* About this exercise *
Each line from the one with "The height and width of the screenshot is (694, 512)." through the last line of the records must be output exactly, both ends included.

Raw data START

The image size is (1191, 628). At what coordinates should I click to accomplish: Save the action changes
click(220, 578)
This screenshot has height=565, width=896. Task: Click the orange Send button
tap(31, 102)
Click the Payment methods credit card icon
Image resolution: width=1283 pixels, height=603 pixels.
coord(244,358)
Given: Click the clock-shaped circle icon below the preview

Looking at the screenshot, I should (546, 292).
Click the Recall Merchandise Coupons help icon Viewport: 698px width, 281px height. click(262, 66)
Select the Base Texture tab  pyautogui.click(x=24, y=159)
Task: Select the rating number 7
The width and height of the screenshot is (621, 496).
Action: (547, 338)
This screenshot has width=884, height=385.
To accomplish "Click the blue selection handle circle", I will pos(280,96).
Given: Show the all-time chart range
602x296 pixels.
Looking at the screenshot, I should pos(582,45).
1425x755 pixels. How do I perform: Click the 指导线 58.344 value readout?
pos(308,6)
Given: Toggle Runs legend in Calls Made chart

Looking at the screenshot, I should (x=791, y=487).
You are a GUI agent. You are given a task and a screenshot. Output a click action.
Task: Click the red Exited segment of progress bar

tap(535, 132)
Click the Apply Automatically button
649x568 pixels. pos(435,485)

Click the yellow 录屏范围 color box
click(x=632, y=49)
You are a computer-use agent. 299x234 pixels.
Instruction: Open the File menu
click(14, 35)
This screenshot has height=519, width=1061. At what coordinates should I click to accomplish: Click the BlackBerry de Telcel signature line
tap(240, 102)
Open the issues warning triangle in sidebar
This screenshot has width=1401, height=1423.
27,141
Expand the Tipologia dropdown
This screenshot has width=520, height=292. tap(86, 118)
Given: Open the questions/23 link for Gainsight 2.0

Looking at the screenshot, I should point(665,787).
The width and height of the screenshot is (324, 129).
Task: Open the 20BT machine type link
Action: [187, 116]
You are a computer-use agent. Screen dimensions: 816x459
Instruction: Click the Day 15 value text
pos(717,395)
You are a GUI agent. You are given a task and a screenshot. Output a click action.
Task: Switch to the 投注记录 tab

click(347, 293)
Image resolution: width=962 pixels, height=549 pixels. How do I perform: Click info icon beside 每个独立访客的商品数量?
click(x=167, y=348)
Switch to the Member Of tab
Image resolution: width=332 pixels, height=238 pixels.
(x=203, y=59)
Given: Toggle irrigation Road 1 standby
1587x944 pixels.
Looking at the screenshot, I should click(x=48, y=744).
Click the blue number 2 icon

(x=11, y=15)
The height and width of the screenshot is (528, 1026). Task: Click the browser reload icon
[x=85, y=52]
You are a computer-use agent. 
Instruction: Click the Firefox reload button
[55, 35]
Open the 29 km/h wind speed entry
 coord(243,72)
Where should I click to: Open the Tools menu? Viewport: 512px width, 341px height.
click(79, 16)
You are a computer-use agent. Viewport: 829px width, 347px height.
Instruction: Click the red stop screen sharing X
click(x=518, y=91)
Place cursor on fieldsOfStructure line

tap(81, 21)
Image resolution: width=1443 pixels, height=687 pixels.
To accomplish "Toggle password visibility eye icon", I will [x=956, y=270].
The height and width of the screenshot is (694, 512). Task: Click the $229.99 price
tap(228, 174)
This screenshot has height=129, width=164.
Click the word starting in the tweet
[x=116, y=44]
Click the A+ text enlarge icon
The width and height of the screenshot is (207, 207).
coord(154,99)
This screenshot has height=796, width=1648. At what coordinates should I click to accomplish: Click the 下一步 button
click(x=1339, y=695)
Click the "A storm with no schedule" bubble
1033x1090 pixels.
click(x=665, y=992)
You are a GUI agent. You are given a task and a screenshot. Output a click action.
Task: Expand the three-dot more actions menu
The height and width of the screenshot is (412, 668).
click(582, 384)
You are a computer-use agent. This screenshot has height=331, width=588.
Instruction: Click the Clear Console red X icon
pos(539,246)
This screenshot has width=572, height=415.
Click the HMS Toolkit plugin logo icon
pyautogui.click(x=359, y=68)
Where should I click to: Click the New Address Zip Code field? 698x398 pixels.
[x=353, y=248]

Raw data END

* Task result *
The height and width of the screenshot is (694, 512). Task: Click the $229.99 price
tap(228, 174)
This screenshot has height=129, width=164.
Click the word starting in the tweet
[x=116, y=44]
Click the A+ text enlarge icon
The width and height of the screenshot is (207, 207).
coord(154,99)
This screenshot has height=796, width=1648. At what coordinates should I click to accomplish: Click the 下一步 button
click(x=1339, y=695)
Click the "A storm with no schedule" bubble
1033x1090 pixels.
click(x=665, y=992)
You are a GUI agent. You are given a task and a screenshot. Output a click action.
Task: Expand the three-dot more actions menu
The height and width of the screenshot is (412, 668).
click(582, 384)
You are a computer-use agent. This screenshot has height=331, width=588.
Instruction: Click the Clear Console red X icon
pos(539,246)
This screenshot has width=572, height=415.
Click the HMS Toolkit plugin logo icon
pyautogui.click(x=359, y=68)
Where should I click to: Click the New Address Zip Code field? 698x398 pixels.
[x=353, y=248]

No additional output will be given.